読書日記書いたまま放ってあったら、映画化されていつの間にか放映も終っちゃったようです。見に行くか考えていたんですが・・・今、余り傷ついていないので・・・。
これは参ったなぁ・・・!なんともなぁ・・・。疲れたときに行く温泉みたいなお話だった。勿論それはそれでいい!そこがいいんだ!
「喋々喃々」に次いでこの作家の二作目。三作目の「ファミリーツリー」は現在160人待ち。まだ三作しか出ていない。そしてこの人も伊坂さんと同じ世代の若い作家だ。
彼女の方が大分安易で少女っぽい分とっつきやすく読みやすいし楽だ。しかし、「喋々喃々」の主人公は痛みの上に他人の痛みも知った上で、もろい土台の上に自分の人生を構築していて・・・その危うさが・・・独りの女の子の生き方として肯えたが・・・。っていうか肯ってあげないといけないかなぁ・・・って感じ?

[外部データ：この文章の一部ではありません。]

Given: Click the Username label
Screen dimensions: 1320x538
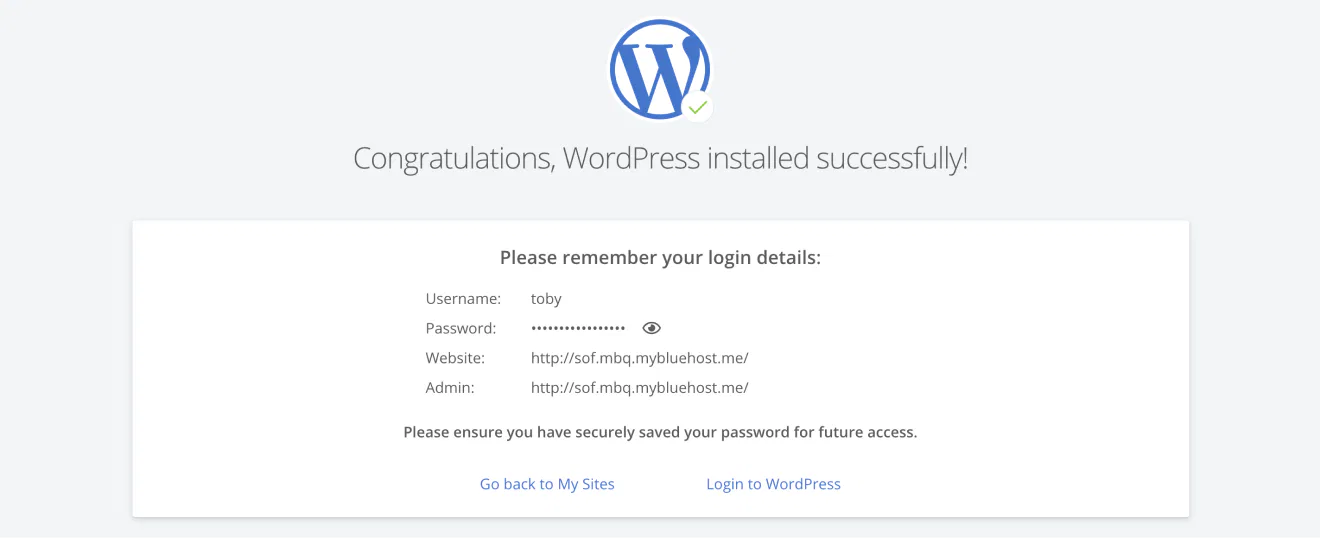Looking at the screenshot, I should tap(463, 298).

この作品の主人公は同じように傷を抱えて何とかして生きていこうとしていて・・・健気で・・・まぁ、うん、悪くはないんだけどねぇ・・・痛みを抱いて生きていく人がこんな絵に書いたように?助けられ、手を差し伸べられ、生きていけるはずは無いんだよねぇ。って、ちょっと待ってよ・・・と思ってしまう。資金を提供してくれる母も、料理への愛を授けてくれた祖母も、必要な時にいつも飛んできてくれる熊さんも、特別な材料を気軽に安価で提供してくれる近隣農家もめったに無いよ。でね、彼女位のキャリアでこんな料理こんな風に提供できるとは思えないよ。料理の神の特別な加護か天才を与えられているなら別だけどね。いえ、与えられてるんだってば。それでもね、こんなにうまく行くはず無いんだよ。営業ホントはなりたっていないでしょ?・・・などと思ってしまって、もっともだからこそ、こんな風に痛い人はお包みのようなこんな物語を読みたいんだね・・・とも思う。そうだよねぇ、差し出された温石!

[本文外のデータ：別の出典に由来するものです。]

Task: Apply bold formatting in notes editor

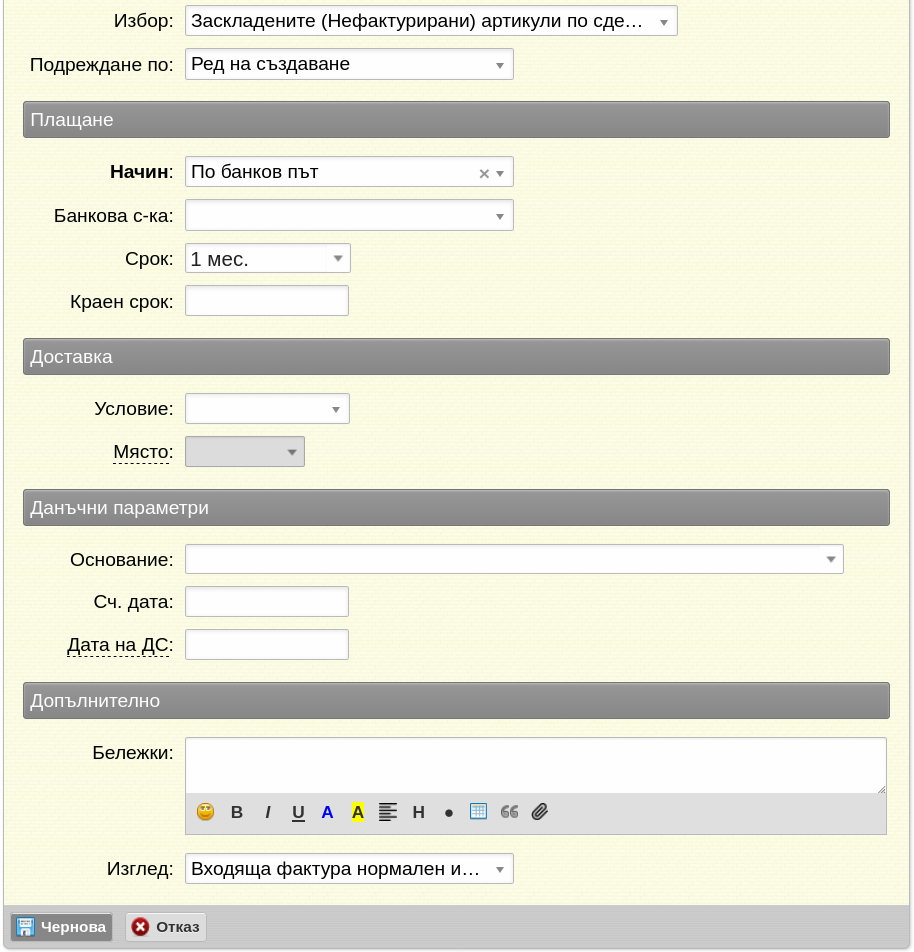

でもとりあえず傷は自力で癒してきたのよ・・・という人に取っては(いや、彼女も自力でですよ、ある意味では)これはあまりにあまりだろう・・・羨ましすぎるじゃん!そういう意味ではこれは青春小説にもなりえない。泣いている子どもに語り聞かせるお伽噺だろうという気がする。居心地のいい場所だね。こんな風にとろかしてもらえたらまた明日立ち上がれるよ・・・と言う場合もあるだろう。だからこれはこれでいつかこんな穴倉に入りたくなった時用にお取り置きしておこうかな。
今、みんな甘えさせてもらいたいのかな?思いっきり癒されて、優しくなれて・・・それでどうするのかなぁ・・・?